HI will be suspected in infants having recurrent low blood sugars, or where extra sugar through an IV line is needed to keep the sugars normal. Blood tests are done to help confirm HI: when a baby’s blood sugar is low, the insulin level is inappropriately high in children with HI. For congenital hyperinsulinism, genetic testing may be necessary to identify specific gene mutations.


The management of hyperinsulinism depends on its type and severity. The primary goals of treatment are to maintain normal blood sugar levels and prevent hypoglycemic episodes. Treatment options may include:

• Medications: The most common treatment for HI is diazoxide, a medication that prevents extra insulin release. Most patients with transient HI are able to come off diazoxide before 6 months of age.

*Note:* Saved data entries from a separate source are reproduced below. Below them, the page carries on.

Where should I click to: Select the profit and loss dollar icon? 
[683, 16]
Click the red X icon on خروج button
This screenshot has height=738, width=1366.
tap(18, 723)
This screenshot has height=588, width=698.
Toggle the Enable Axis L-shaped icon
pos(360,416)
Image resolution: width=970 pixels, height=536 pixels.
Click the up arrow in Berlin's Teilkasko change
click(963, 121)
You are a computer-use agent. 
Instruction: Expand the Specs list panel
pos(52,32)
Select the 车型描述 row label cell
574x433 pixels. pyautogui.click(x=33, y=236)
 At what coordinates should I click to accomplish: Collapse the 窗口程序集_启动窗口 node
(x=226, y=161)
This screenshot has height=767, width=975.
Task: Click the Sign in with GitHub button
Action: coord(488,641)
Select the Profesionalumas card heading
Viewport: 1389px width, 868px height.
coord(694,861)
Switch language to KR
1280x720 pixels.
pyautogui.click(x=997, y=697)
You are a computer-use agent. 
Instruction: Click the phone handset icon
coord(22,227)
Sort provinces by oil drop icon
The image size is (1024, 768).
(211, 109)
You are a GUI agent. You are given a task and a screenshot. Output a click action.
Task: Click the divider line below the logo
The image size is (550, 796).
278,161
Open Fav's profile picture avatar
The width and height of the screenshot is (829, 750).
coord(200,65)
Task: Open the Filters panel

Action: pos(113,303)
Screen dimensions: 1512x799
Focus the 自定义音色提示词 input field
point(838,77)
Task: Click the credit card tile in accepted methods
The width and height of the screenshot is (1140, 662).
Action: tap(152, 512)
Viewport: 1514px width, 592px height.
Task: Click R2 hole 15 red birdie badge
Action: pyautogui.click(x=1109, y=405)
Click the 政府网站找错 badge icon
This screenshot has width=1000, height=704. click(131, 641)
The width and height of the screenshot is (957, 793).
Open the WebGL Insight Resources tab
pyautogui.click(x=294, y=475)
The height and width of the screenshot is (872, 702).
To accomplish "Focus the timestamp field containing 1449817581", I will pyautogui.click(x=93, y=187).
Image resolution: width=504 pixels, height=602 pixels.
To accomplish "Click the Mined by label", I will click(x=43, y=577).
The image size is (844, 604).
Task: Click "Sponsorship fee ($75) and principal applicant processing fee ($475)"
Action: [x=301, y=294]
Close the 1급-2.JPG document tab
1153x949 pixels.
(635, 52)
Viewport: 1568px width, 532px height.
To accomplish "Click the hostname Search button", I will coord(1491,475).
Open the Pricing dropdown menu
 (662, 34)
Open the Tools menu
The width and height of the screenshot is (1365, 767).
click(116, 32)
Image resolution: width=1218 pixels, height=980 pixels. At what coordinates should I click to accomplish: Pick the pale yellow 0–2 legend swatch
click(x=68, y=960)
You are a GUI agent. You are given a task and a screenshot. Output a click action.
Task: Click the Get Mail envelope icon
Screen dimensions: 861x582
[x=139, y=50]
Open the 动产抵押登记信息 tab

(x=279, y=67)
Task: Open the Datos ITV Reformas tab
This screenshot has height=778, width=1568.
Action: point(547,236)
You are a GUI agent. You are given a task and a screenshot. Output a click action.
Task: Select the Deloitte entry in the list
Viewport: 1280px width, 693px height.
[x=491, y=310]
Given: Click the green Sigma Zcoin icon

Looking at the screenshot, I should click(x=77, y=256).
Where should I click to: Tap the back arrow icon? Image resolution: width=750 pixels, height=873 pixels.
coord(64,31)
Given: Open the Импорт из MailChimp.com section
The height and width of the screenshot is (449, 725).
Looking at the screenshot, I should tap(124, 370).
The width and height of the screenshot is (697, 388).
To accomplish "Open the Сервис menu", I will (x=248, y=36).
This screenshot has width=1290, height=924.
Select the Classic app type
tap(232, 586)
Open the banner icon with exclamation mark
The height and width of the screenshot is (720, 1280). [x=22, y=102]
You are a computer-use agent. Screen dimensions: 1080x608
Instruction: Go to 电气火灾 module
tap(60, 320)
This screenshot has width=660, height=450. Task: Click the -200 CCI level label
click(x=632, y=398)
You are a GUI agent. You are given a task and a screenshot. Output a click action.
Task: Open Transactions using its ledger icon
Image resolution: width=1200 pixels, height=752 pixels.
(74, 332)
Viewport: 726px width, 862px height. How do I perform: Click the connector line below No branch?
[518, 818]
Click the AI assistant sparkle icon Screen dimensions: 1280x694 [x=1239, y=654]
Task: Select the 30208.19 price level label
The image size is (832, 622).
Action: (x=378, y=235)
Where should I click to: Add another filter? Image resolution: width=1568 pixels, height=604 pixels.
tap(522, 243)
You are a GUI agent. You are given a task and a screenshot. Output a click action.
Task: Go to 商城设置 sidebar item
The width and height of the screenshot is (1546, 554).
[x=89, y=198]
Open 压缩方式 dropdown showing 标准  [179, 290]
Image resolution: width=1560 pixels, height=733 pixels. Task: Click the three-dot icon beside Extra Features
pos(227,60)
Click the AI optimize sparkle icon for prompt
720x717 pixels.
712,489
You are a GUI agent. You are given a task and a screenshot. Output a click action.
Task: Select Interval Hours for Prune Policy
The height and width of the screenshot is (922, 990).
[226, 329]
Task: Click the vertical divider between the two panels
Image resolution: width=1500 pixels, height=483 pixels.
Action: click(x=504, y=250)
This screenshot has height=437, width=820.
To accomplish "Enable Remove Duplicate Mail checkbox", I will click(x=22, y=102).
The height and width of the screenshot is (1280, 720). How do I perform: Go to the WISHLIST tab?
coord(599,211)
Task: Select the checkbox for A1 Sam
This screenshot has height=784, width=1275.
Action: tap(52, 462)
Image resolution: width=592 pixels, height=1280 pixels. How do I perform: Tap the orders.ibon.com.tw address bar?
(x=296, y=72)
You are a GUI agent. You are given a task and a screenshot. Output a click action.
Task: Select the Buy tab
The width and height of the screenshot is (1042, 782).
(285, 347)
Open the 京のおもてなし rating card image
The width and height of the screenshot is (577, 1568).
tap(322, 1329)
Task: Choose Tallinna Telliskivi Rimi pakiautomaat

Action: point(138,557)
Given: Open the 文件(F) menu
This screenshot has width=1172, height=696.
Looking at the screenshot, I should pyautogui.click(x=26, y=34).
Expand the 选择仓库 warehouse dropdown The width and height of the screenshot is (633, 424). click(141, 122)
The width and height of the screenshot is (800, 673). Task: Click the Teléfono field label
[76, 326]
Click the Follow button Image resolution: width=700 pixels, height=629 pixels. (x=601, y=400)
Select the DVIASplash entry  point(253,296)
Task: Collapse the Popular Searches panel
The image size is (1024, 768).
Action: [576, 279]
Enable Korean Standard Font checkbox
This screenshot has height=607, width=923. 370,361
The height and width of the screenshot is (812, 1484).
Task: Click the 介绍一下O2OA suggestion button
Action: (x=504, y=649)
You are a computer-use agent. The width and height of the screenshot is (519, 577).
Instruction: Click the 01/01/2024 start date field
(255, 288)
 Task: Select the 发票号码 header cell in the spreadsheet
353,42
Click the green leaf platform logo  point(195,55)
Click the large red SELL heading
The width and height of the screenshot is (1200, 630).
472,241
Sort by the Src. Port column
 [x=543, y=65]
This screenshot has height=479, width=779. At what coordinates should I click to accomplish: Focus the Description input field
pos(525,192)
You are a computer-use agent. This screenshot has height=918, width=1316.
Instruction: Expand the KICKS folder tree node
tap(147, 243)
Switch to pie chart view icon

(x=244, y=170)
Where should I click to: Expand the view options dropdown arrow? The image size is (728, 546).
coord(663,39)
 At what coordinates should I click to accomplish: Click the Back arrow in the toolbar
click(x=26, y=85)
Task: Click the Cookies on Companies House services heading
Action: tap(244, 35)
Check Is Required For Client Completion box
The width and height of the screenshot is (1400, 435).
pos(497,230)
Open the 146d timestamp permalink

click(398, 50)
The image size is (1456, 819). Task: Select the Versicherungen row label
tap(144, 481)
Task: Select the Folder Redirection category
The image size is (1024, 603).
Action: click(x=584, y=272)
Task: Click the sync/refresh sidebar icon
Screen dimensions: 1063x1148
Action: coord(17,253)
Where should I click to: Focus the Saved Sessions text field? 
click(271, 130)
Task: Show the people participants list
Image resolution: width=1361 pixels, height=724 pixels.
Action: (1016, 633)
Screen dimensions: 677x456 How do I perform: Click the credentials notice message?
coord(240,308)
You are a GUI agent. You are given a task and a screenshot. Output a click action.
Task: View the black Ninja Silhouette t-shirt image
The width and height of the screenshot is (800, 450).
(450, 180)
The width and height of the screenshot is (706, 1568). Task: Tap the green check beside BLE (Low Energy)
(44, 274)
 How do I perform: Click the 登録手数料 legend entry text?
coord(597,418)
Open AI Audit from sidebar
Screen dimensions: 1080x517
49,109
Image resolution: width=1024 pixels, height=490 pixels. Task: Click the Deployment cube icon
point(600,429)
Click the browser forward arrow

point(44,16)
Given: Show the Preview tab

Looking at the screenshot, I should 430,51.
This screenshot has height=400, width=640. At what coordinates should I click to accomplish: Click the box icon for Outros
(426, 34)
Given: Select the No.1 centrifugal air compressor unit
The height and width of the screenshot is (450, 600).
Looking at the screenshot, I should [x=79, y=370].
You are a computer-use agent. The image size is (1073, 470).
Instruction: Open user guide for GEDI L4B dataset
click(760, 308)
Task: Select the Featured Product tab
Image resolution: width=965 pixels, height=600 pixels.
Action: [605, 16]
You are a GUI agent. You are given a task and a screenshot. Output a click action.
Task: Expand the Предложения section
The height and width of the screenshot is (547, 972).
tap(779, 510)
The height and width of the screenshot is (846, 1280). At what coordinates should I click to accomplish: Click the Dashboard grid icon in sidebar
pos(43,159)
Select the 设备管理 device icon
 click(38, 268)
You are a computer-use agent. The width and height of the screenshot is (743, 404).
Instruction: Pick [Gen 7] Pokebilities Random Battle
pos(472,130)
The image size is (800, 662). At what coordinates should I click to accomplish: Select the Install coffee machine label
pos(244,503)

• Dietary Modifications: Controlling blood sugar through specialized diets that focus on frequent meals and specific nutrient compositions.

• Surgery: Most patients with transient HI can come off diazoxide before 6 months of age. However, in diazoxide unresponsive cases or CHI, surgical removal of insulin-producing tumors (if present) or partial removal of the pancreas (sub-total or near total pancreatectomy) may be necessary.

Endocrine problems in Transfusion dependent Children

Transfusion-dependent children, particularly those with thalassemia major, are at risk of Iron overload. Repeated blood transfusions can cause the accumulation of excess iron in the body, leading to complications in vital organs like the heart, liver, and endocrine glands. The endocrinological problems may include:

• Hypopituitarism: Iron overload can cause deficiency of various pituitary hormones leading to short stature and Hypogonadsim.

• Hypogonadism: Iron overload can affect the testes (in males) and ovaries (in females), causing delayed puberty, reduced fertility, and hormonal imbalances.

• Hypothyroidism: The thyroid gland may be impacted by iron overload, resulting in an underactive thyroid, which can lead to fatigue, weight gain, and other symptoms.

• Diabetes: Iron overload can damage the pancreas, leading to insulin resistance and an increased risk of developing diabetes.

• Hypoparathyroidism: Deficiency of parathyroid hormone can result from excess iron in the body which lead to decreased calcium levels, and bone health related issues.

Diagnosis and m​anagement 

Regular screening of endocrine related complications is necessary in transfusion dependent children. Medications to remove excess iron from the body and prevent further iron buildup help prevent these complications. When hormonal imbalances are detected, hormone replacement therapy may be necessary.

Patients with thalassemia major benefit from a multidisciplinary healthcare team, which may include pediatric endocrinologists, hematologists, and other specialists. This approach ensures comprehensive care tailored to the child's unique needs.

It's essential for patients and their families to understand the potential endocrine complications associated with thalassemia major. Regular medical follow-ups and adherence to treatment plans are critical to managing these challenges and maintaining the best possible quality of life.